Sunday, March 13, 2022

China Unveils Smaller Copy of Starship and Superheavy

I have to start this by saying I wish I had more than one source for this, the weekly Teslarati email I get contains some information on the Chinese developing a copy of SpaceX's Starship for Low Earth Orbit flights.   They quote China's Academy of Launch Vehicle Technology (CALT) but don't include any references I can link to.  They do include, though, a graphic showing the vehicle and a flight outline.  

If you're familiar with Starship from their test flights last year, the flight profile will look very familiar.  This graphic apparently originated at a February '22 meeting in which it was presented as a fully-reusable human-rated rocket that would replace the country's existing crew launch vehicles - at least for LEO.  Fueled, like SpaceX's next-generation rocket, by methane and oxygen (methalox), it's hard to look at the vehicle's upper stage and not think of it as a Starship copy.

We've known since 2019 that the Chinese have been experimenting with grid fins similar to the ones SpaceX uses on both Falcon 9 and the Superheavy booster.  There are many reports of other aerospace agencies attempting to build off the Falcon 9 concepts and achieve reusability.  While there are many claims that others are copying SpaceX, this Starship concept looks to remove all doubt.  

Note the similarity in the flight path, especially the right half of that graphic. The Second Stage clone would use the same profile SpaceX has developed, with two flaps on each side of the second stage at the front and back of the lander.  The lander will descend while decelerating in a horizontal position, and then flip to vertical at the very end of descent to perform a propulsive landing. 
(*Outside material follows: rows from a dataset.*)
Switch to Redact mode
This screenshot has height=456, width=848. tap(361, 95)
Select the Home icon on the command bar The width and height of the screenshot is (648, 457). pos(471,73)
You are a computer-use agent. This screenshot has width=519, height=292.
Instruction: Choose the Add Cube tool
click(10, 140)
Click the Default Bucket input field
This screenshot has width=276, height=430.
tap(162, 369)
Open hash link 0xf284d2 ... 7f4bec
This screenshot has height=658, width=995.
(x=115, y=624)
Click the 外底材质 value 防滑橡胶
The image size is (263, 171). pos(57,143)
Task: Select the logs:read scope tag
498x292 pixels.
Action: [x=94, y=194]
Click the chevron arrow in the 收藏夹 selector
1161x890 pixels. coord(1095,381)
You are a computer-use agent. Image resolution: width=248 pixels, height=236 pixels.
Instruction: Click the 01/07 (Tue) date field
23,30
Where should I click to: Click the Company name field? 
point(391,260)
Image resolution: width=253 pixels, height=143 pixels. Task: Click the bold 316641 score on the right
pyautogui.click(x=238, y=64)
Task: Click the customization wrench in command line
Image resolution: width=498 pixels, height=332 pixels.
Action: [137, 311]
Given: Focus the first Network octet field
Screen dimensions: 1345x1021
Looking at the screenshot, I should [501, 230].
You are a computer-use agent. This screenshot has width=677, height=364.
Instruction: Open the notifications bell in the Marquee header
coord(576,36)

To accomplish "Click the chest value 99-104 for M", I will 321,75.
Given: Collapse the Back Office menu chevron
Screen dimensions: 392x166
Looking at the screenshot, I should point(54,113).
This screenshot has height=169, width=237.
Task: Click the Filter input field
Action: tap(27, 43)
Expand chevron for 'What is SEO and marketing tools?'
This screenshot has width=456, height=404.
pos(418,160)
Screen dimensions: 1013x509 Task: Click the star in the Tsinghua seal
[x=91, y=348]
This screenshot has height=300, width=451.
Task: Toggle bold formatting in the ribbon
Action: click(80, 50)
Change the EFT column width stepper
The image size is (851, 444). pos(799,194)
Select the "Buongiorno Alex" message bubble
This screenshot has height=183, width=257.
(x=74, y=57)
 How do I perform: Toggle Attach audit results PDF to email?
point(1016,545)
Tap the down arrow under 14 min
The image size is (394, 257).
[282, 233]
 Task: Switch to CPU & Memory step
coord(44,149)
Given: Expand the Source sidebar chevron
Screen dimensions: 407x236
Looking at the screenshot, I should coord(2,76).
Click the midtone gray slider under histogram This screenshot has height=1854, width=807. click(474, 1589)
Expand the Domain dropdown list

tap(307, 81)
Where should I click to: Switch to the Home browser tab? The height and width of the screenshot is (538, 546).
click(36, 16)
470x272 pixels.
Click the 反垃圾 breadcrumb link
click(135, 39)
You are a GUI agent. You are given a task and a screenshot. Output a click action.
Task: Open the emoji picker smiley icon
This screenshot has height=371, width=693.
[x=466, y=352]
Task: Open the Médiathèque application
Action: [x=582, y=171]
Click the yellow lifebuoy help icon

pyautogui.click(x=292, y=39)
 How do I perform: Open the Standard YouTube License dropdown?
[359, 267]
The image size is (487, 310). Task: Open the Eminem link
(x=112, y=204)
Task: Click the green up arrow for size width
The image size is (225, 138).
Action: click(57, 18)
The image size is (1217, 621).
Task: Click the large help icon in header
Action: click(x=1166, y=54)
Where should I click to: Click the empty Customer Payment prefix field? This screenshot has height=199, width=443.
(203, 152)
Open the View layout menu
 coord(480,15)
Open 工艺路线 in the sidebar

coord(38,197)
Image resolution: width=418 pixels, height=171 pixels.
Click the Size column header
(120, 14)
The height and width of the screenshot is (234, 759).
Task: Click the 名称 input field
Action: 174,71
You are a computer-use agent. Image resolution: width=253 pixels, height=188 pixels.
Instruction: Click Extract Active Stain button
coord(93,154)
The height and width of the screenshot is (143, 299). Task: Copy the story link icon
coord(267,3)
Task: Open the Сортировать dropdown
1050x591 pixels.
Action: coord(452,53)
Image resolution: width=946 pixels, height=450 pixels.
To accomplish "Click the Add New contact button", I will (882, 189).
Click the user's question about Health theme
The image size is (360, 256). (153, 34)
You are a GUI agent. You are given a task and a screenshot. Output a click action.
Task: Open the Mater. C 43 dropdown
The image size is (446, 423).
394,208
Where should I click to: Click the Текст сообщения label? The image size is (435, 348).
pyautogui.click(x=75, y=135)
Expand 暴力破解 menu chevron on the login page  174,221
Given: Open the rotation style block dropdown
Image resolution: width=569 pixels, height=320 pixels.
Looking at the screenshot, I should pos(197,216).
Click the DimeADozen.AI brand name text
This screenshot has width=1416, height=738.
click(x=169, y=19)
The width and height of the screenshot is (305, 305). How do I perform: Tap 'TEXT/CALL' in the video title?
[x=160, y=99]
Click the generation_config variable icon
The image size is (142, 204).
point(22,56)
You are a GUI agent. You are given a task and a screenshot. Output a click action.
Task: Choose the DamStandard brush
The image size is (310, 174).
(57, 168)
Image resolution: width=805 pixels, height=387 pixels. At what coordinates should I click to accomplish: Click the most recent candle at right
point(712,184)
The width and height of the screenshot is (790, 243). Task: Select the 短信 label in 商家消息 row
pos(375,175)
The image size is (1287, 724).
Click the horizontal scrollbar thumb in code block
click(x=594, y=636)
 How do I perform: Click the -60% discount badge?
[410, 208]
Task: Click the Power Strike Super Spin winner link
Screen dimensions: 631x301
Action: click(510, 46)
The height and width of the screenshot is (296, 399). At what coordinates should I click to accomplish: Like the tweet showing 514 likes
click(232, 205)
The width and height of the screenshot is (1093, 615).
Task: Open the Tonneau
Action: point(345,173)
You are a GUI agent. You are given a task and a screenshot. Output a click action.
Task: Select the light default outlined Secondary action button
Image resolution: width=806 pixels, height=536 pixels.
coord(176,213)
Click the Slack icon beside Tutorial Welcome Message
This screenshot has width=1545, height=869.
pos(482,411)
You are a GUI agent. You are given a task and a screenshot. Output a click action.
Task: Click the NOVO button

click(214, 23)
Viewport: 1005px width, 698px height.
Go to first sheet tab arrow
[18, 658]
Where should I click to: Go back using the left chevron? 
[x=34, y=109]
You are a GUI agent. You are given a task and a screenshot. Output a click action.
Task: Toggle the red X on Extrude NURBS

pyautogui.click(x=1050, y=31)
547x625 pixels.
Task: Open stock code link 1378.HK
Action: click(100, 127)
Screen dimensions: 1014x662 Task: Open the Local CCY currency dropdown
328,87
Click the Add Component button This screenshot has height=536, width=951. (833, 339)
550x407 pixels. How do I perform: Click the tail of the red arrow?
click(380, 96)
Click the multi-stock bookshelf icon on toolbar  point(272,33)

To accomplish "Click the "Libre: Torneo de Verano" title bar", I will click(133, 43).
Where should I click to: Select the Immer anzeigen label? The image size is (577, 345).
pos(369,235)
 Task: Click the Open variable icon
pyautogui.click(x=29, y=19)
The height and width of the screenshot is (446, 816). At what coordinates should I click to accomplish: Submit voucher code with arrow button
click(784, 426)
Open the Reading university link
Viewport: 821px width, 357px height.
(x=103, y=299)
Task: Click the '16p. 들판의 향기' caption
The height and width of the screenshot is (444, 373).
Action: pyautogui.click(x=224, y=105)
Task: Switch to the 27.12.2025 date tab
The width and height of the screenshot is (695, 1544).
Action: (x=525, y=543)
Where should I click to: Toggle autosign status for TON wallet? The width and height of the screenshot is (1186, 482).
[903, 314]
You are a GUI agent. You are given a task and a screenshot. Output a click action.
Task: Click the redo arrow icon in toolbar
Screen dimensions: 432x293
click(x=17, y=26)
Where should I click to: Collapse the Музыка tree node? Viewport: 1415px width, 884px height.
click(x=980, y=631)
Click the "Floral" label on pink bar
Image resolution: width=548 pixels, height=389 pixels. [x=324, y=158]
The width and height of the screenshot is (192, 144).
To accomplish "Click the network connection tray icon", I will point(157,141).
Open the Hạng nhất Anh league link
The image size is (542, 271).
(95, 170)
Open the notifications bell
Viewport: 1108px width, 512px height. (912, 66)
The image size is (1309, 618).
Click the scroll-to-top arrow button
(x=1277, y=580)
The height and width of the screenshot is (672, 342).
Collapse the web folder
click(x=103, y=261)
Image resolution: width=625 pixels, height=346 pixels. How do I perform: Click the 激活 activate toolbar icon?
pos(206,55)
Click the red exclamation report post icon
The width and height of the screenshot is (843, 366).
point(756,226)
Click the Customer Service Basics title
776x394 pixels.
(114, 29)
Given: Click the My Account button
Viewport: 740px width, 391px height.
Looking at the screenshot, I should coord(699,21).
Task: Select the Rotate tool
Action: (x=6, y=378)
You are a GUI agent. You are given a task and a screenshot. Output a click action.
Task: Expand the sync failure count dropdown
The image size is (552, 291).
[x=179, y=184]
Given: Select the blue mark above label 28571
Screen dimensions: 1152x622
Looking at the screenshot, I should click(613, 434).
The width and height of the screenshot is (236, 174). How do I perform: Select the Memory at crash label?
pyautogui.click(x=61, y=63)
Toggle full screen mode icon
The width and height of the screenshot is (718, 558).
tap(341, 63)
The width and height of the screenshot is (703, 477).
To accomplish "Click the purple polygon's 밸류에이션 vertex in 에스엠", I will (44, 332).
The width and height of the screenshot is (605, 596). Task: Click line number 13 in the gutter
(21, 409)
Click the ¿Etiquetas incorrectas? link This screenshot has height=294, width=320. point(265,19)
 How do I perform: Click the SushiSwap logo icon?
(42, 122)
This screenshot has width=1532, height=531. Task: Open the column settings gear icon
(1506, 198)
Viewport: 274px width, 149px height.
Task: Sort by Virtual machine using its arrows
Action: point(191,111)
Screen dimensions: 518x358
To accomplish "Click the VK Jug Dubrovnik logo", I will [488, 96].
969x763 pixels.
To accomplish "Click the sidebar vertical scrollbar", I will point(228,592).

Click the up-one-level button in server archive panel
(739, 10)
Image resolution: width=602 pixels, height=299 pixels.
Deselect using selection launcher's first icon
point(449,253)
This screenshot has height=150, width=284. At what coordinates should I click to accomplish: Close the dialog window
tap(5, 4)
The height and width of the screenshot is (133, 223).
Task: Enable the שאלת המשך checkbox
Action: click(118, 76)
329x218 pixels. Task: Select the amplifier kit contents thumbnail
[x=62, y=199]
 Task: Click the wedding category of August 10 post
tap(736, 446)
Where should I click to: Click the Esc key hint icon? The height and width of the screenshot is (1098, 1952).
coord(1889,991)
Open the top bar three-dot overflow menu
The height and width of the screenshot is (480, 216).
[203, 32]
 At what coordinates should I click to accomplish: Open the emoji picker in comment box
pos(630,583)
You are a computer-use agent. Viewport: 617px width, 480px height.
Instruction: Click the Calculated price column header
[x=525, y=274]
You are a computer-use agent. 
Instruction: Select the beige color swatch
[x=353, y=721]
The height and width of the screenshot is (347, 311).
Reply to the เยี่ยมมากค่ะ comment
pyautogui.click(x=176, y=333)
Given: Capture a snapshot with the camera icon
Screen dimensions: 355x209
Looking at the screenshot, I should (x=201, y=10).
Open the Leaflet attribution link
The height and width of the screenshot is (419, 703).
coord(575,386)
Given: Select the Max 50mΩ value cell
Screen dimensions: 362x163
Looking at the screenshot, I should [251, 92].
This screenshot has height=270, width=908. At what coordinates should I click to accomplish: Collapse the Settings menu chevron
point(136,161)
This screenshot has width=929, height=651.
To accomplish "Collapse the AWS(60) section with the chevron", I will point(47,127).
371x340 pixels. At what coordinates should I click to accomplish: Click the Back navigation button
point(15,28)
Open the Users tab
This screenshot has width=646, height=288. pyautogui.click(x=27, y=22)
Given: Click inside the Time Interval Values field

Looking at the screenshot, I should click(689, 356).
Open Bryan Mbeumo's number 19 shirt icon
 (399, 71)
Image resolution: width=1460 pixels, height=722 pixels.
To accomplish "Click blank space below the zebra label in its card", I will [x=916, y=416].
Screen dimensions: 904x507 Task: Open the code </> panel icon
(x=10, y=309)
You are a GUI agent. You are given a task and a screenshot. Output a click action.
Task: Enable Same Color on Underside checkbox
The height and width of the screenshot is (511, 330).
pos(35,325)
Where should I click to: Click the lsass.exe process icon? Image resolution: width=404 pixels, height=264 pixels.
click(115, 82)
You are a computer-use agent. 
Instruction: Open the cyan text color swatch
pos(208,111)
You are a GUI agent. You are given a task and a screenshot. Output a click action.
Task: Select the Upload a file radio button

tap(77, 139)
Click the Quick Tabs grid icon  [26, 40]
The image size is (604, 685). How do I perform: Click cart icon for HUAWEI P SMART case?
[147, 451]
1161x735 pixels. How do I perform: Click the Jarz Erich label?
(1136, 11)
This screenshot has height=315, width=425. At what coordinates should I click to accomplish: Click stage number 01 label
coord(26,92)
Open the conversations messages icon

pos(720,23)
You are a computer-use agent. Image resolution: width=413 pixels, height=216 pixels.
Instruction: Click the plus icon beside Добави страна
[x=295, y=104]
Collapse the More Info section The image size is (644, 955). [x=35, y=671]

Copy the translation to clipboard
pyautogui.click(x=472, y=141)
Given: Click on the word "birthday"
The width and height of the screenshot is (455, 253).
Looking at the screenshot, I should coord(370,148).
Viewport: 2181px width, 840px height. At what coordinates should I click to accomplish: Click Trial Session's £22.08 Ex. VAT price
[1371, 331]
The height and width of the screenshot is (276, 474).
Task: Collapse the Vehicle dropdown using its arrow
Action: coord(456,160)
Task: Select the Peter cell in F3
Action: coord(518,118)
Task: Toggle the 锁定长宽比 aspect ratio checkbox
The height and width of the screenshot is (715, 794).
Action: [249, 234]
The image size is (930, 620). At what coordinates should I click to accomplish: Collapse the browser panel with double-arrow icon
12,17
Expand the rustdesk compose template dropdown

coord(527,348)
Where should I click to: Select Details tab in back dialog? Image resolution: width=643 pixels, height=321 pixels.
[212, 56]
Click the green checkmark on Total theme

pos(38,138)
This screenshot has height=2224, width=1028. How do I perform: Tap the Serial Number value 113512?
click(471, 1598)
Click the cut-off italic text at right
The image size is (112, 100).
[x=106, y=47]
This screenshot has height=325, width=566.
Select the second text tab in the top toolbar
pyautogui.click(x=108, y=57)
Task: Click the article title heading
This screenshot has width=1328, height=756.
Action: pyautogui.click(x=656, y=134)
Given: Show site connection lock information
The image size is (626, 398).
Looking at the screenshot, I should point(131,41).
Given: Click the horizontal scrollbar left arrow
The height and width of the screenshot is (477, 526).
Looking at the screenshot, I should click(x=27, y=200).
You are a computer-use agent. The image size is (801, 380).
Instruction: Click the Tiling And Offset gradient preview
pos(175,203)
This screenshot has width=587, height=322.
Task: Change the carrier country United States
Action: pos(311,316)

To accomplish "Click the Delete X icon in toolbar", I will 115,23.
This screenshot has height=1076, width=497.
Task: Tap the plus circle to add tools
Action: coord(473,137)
The system seems to be smaller than Starship and that seems like it has to help them.  I think some of the difficulties SpaceX has with the system is partly from how big it is.  

Three main differences between Starship follow. First, China wants the rocket to be able to launch about 20 tons to LEO, while Starship is aiming for 100-150+ tons to the same orbit. Second, the booster appears to be a visually identical copy not of SpaceX's Super Heavy - but of Blue Origin's New Glenn first stage. Finally, instead of an ultra-high-performance engine like SpaceX's Raptor, China's next-gen crew launch vehicle would use a simpler gas generator engine cycle - less efficient but much easier to design, build, and make reliable.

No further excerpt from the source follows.